SOURCE DOCUMENT:
________________________________________
The right to application of property is generally held to involve an actual sale of the property rather than a distribution in kind to the partners. This follows from the language of [§ 9-609(a)], which requires discharge of liabilities and cash payments to the partners. The rule rests partly on the practical consideration that sale of the partnership assets may be the only way to solve the valuation problem and ensure that the assets are allocated fairly to the partners. There are other justifications. Undivided interests force partners who probably wish to go their separate ways to maintain a joint ownership relationship; partners who are forced to accept a distribution in kind may get property they do not want; and distribution in kind may permit the recipient partner to delay recognition of gain for tax purposes, thus giving them an advantage over partners who sell out for cash and must recognize appreciation as taxable income.

The treatise refers to section 38(1) of the Uniform Partnership Act, which is identical to section 9-609(a).

(Footnotes omitted.)

The Berman Partners do not dispute that section 9-609(a) requires that all the assets be sold and reduced to cash. Instead, they argue:

Compare Creel v. Lilly, 354 Md. 77 (1999).

The section expressly provides that it is subject to the agreement of the partners. In this case, the circuit court exercised its discretion to modify a provision the partners themselves could have modified. The partners authorized the court to exercise such discretion when the consent order they submitted following the June 19, 2001, hearing failed to require strict compliance with the requirements of § 9-609(a). Such discretion was exercised by the circuit court twice pursuant to the express grant in Goldstein [ I].

(Emphasis added.)

The "consent order" to which appellees refer is the order signed by the court on June 22, 2001. It is true, as the Berman Partners argue, that under section 9-609(a) the parties could have agreed to change the requirement that all assets be liquidated, the debts paid off, and the remaining cash divided. But nowhere in the consent order of June 22, 2001, are the requirements of section 9-609(a) even mentioned, much less waived. Moreover, at no other point in the proceedings below did Goldstein agree to waive the requirements of section 9-609(a). And, nothing in the Goldstein II opinion gave the circuit court "discretion" to modify the provisions of that section.

While it is true, as the Berman Partners point out, that the "consent" order did not specify that the trustee would proceed in "strict compliance with the requirements of section 9-609(a)," there was no reason for such a specification because our decision in Goldstein II required that section 9-609(a) be followed unless the parties otherwise agreed. In short, there is no provision in the June 22, 2001, order that can be interpreted legitimately as a waiver by Goldstein of his rights under section 9-609(a).

Rather than sell the assets and then pay off all the debts of the Partnership, the Trustee, after giving a 99 percent credit to the buyer, sold all the assets to the Berman Partners "subject to all of the partnership liabilities."

We can see no way that the statutory mandate of section 9-609(a), which allows partners in Goldstein's situation to insist on a liquidation of the assets, payment of all partnership assets, and a distribution of the remaining cash, can be squared with the procedure adopted by the circuit court in this case.
________________________________________
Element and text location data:

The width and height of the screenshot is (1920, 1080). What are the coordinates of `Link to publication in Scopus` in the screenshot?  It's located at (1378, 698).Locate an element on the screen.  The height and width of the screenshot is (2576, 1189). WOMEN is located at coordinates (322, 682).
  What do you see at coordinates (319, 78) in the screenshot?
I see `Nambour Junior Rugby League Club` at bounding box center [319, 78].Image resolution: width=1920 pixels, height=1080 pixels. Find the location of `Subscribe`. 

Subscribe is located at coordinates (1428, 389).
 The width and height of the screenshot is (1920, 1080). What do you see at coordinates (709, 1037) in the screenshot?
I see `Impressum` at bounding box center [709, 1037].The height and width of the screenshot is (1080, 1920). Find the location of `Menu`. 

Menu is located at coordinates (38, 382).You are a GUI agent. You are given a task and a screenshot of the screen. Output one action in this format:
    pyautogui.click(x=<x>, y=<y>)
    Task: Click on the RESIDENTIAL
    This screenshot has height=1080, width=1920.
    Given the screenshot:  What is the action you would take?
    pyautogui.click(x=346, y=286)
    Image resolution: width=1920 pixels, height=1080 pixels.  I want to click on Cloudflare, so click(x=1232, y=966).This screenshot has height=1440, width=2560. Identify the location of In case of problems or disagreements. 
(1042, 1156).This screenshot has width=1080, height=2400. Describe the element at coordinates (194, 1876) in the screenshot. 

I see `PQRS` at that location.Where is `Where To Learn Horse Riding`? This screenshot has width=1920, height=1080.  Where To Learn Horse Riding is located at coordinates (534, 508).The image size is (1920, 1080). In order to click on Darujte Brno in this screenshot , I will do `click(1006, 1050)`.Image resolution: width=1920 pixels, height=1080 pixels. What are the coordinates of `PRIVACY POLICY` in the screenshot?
________________________________________
Pick up the court opinion on partnership dissolution right after its last sentence and write the next part. This data is separate material and has no connection to the court opinion on partnership dissolution.

In essence, the court allowed the Berman Partners to submit a bid for Goldstein's proportionate interest in the assets of the Partnership. This would be entirely legitimate if Section 9-609(b) could be utilized, and this is essentially what the Berman Partners attempted to do, and what the circuit court allowed them to do, prior to our decision in Goldstein II.

Goldstein further argues that the Berman Partners were required to put up cash when they purchased assets.

The case of Citibank Fed. Sav. Bank v. New Plan Realty Trust, 131 Md. App. 44, 748 A.2d 24 (2000), is instructive. In the Citibank case, New Plan Realty Trust had a $900,000 judgment against a property owner. Id. at 50, 748 A.2d 24. A sheriff's sale was scheduled to ensure payment of the debt. According to the terms of the sale, the purchaser was required to make a $5,000 deposit at the time of sale, with the balance of the purchase price to be paid within ten days after ratification by the court. Id. at 51, 748 A.2d 24. The advertisement for the sale provided that the deposit and the remaining balance be paid in U.S. currency or certified check payable to the "sheriff of Montgomery County." Id. The judgment creditor appeared at the sheriff's sale and bid $500,000, which was the high bid. Nevertheless, the judgment creditor did not make the $5,000 deposit in cash; instead, it applied its judgment as a credit against the amount of the deposit. The judgment creditor also applied its judgment to pay the balance due and owing on the property. Citibank, a junior lien holder, filed exceptions to the sale. It argued that the judgment creditor "should have paid the deposit in the form of cash or a cashier's check made payable to the sheriff" and then paid the balance to the sheriff within ten days. It further argued that, after the auditor's report had been filed and ratified, the sheriff would then have issued a check to the judgment creditor in the amount of $500,000. Id. at 52, 748 A.2d 24.

The Citibank Court said that "we do not subscribe to this circular approach." Id. Instead, we adopted the "well settled" rule in Maryland "that a mortgagee may purchase the mortgaged property at a foreclosure sale by applying the mortgage debt to the purchase price, rather than by paying with cash or a certified check." Id. at 52, 748 A.2d 24. Although Citibank is, in many ways, factually distinguishable from this case, it is nevertheless at least somewhat analogous in that the party objecting to the sale in this case, as in Citibank, insisted that his opponent engage in a "circular procedure" — and we rejected that procedure.

The case of Owen v. Cohen, 19 Cal.2d 147, 119 P.2d 713 (Cal. 1941), is also instructive. In Owen, the court adopted a common-sense approach somewhat similar to that later approved by us in Citibank. Owen dealt with a sale necessitated because the objecting partner had breached the partnership agreement. Id. at 719. Under section 2426 of the California Civil Code, a decree of judicial dissolution of a partnership was authorized, under certain circumstances, viz:

"(1) On application by or for a partner the court shall decree a dissolution whenever:

(c) A partner has been guilty of such conduct as tends to affect prejudicially the carrying on of the business,

(d) A partner willfully or persistently commits a breach of the partnership agreement, or otherwise so conducts himself in matters relating to the partnership business that it is not reasonably practicable to carry on the business in partnership with him,

(f) Other circumstances render a dissolution equitable."

Id. at 716.

The Owen Court held that under section 2426 dissolution was justified based upon one partner's (the defendant's) persistence "in the commission of acts provocative of dissension and disagreement" with the other partners, which made it impossible for the continuation of the partnership business. Id. at 716.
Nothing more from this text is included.